Apr 27, 2015 12:37 am
White House press secretary Josh Earnest detailed American policy about radio-controlled drones about as well as anyone in the administration does, at a briefing last week largely about the Americans killed in a drone attack on terrorists. Warren Weinstein, 73, of Rockville, Md., and an Italian hostage were killed in a January bombing from a radio-controlled drone targeting terrorists in Pakistan President Obama said April 23. While the media in America were riled up by the death-from-above to one if its own, civilian death-by-drone is nothing unusual. Leah Libresco at fivethrityeight.com details, as much as anyone could, the little data there is about civilian death from remote-controlled drone bombings. Drones killed between 421 and 960 civilians in Pakistan between 2004 and April 12, 2015, according to estimates from the Bureau of Investigative Journalism, the story says.
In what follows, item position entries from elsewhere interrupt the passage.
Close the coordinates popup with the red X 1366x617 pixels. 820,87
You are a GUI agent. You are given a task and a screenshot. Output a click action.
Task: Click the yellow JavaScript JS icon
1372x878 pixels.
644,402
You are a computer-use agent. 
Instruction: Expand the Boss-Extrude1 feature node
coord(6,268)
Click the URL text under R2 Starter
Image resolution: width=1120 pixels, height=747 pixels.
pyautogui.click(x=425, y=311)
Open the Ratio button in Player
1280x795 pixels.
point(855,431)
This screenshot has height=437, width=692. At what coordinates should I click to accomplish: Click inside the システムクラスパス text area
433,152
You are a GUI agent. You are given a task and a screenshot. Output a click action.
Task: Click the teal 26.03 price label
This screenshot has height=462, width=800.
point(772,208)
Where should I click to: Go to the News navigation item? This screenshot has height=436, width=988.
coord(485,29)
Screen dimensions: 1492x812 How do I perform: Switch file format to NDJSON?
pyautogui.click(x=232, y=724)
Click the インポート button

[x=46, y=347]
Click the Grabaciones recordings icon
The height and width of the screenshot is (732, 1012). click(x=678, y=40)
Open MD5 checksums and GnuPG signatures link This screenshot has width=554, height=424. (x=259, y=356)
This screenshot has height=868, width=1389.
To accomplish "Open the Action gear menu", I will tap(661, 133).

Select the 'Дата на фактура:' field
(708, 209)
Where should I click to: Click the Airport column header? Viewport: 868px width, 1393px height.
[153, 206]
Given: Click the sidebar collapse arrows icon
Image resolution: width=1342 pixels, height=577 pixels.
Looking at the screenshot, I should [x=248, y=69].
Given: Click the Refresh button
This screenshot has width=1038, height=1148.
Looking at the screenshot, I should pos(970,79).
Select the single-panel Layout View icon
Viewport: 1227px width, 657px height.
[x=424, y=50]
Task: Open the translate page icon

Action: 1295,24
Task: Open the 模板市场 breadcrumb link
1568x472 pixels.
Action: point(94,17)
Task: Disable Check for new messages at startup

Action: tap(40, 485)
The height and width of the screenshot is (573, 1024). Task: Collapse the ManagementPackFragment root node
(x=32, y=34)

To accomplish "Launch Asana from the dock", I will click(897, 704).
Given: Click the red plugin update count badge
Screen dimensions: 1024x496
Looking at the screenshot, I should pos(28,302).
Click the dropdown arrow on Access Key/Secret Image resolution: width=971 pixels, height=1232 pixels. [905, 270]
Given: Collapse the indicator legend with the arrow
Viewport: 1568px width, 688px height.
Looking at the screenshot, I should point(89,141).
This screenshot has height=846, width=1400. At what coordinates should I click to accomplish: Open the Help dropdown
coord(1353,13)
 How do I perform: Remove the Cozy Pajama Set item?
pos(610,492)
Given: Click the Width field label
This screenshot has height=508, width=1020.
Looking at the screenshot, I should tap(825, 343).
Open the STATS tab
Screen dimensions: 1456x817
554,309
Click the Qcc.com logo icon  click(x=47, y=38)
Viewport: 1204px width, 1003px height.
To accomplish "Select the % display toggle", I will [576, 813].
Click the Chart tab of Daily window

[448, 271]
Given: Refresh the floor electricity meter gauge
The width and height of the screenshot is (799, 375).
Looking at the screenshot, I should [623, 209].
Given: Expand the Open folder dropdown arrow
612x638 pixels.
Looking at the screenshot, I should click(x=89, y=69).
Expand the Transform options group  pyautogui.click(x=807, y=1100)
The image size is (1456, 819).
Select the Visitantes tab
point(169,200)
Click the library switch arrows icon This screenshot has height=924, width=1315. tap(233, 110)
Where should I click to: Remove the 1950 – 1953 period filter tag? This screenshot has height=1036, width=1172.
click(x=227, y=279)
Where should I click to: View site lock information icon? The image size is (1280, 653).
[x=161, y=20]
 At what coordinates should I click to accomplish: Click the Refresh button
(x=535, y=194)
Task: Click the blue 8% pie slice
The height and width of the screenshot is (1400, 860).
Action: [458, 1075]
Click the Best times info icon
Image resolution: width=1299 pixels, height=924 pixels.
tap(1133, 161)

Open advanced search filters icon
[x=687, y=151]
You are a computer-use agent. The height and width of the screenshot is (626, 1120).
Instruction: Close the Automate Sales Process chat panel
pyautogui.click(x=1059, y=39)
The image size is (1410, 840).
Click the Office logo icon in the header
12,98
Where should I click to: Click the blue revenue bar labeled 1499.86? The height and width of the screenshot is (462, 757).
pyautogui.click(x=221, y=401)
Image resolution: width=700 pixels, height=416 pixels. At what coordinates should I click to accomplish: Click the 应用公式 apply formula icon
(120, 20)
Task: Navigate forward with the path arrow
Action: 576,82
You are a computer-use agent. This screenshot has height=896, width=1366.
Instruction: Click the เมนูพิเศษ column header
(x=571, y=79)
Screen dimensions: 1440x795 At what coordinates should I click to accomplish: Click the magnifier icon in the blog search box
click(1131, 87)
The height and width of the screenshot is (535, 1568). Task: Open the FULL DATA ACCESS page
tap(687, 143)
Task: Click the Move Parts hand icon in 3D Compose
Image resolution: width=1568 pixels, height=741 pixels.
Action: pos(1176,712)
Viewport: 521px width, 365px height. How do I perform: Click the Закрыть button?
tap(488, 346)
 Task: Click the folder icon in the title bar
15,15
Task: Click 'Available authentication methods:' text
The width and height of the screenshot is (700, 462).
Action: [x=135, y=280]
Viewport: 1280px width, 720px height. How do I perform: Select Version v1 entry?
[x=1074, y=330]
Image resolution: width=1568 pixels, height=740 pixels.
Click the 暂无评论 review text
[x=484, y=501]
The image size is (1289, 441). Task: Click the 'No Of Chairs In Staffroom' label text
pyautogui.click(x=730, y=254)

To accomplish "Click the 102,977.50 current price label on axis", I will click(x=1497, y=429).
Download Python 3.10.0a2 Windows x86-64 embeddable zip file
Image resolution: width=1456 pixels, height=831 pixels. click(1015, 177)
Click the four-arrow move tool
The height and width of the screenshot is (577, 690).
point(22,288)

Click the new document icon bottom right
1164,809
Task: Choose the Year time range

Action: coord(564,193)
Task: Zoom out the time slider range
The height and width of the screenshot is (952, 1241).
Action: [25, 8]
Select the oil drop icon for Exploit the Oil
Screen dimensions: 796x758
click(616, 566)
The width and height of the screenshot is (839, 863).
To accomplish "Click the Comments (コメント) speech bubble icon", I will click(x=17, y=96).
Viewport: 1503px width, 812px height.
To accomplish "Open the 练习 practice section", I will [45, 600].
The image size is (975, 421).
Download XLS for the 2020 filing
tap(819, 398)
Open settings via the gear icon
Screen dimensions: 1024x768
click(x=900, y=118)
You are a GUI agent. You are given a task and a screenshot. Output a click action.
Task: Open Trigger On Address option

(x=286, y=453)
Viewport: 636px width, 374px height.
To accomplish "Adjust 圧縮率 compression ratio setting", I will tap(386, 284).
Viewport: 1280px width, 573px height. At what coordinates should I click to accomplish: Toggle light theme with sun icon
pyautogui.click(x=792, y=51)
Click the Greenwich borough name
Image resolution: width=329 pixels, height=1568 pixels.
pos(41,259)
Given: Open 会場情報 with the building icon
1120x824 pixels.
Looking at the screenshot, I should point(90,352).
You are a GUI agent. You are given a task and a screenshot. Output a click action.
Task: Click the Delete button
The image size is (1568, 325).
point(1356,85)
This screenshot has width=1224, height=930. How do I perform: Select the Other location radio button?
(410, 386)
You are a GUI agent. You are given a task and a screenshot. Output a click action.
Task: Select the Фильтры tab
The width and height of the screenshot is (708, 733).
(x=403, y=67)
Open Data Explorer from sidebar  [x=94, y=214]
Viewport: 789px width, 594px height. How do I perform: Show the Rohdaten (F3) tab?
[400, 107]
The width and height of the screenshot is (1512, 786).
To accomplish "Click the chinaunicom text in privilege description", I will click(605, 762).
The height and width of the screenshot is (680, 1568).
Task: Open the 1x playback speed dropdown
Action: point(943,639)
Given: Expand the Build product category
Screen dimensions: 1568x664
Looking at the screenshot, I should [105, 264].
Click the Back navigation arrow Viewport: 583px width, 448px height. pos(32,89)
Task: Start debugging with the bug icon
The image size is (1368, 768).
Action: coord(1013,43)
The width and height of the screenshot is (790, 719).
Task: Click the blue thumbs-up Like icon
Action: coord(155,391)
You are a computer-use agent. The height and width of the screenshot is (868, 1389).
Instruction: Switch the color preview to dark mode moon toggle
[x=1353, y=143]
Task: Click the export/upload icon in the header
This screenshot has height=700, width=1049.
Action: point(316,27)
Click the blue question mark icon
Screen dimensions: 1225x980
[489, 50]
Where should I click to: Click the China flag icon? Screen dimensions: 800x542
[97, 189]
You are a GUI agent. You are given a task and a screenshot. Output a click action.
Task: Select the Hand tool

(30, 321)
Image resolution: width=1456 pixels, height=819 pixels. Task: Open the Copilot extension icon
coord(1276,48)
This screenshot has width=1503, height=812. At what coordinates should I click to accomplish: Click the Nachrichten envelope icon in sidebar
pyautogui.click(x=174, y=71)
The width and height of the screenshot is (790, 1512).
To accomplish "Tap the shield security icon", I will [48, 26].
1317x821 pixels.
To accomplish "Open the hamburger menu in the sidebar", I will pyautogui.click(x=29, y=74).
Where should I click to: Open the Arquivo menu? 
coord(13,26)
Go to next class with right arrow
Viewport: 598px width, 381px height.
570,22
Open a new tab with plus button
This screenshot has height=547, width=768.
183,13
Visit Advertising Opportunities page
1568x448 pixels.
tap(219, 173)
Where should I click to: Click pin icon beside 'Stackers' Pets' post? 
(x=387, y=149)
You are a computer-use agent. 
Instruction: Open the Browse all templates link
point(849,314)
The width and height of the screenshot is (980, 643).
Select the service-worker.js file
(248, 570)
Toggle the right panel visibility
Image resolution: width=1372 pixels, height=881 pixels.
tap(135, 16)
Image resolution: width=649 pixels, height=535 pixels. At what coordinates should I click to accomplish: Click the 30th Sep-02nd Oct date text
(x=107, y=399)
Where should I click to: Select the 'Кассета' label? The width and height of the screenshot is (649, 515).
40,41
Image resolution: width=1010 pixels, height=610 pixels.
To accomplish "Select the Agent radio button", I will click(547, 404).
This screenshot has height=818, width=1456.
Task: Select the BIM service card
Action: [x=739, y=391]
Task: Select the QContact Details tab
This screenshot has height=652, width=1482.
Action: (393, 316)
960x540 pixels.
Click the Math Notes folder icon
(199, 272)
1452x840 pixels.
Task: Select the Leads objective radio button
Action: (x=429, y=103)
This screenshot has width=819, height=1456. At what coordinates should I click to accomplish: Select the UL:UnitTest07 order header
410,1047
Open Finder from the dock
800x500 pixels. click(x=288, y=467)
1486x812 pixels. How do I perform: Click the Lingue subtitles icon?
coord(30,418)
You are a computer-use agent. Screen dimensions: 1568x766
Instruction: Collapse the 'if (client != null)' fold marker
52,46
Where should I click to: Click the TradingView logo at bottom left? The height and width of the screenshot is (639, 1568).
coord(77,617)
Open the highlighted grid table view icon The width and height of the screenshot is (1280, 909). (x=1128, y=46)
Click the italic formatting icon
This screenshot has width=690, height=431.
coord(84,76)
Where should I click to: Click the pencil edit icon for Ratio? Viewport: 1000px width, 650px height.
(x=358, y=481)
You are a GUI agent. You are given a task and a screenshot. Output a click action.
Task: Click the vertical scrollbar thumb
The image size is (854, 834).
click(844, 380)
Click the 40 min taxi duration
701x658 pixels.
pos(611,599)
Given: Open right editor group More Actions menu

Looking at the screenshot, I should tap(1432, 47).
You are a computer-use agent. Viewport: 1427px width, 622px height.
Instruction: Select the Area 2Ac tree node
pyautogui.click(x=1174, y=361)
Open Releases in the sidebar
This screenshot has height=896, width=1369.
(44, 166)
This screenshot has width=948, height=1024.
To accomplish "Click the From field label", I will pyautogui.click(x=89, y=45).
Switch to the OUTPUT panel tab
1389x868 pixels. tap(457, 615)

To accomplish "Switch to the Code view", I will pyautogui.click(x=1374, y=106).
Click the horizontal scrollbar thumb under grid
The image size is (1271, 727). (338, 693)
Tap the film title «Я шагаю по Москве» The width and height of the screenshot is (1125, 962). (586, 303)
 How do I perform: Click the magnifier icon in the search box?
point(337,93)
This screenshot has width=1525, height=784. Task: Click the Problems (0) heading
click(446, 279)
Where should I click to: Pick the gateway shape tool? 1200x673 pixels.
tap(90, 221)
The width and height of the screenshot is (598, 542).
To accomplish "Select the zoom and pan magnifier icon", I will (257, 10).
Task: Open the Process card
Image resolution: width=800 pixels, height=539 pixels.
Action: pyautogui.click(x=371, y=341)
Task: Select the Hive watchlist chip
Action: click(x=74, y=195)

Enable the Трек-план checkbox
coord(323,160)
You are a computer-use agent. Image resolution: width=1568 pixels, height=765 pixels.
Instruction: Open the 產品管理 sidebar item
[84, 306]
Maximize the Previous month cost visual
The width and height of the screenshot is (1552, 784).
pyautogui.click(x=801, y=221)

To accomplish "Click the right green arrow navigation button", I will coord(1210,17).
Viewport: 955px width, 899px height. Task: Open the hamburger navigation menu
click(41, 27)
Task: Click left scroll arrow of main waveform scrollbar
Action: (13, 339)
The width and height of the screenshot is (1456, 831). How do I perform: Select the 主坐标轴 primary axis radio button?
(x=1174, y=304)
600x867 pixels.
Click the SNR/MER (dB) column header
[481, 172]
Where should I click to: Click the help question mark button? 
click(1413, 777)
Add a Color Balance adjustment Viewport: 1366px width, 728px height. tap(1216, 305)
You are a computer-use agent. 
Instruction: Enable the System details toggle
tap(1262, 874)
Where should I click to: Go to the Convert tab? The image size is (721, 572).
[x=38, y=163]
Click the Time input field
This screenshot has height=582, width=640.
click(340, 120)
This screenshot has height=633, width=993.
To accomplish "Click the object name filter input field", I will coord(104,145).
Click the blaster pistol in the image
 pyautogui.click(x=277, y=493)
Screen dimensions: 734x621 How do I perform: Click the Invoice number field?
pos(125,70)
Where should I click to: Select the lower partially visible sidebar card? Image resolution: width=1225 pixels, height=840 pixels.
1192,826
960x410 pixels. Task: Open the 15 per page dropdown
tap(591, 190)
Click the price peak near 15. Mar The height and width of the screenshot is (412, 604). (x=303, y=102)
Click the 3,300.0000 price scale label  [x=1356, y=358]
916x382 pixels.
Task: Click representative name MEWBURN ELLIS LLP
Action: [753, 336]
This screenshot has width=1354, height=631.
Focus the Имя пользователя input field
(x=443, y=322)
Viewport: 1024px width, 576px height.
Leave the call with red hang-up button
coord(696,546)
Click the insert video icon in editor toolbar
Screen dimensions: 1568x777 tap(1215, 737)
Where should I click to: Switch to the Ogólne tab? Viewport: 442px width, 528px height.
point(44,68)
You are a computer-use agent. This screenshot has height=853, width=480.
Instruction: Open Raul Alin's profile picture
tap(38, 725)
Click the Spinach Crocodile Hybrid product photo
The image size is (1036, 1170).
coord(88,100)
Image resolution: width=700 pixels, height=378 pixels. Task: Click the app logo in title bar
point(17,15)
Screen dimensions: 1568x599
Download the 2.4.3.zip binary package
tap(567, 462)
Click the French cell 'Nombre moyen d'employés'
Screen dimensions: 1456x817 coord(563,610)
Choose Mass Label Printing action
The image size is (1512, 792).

Statistics here are sketchy, for many reasons. The U.S. government, for instance, does not count any men killed by bombings as civilians. The Long War Journal estimates that drones killed 156 civilians in Pakistan between 2006 and April 13, 2015, The New America Foundation guesses that between 2004 and April 12, 2015, 258-307 civilians were killed in Pakistan. The Columbia Law School Human Rights Clinic estimated that drones killed 72-155 civilians in Pakistan in 2011. So, while this American's death was tragic, it was not alone among innocents killed by radio-controlled drones.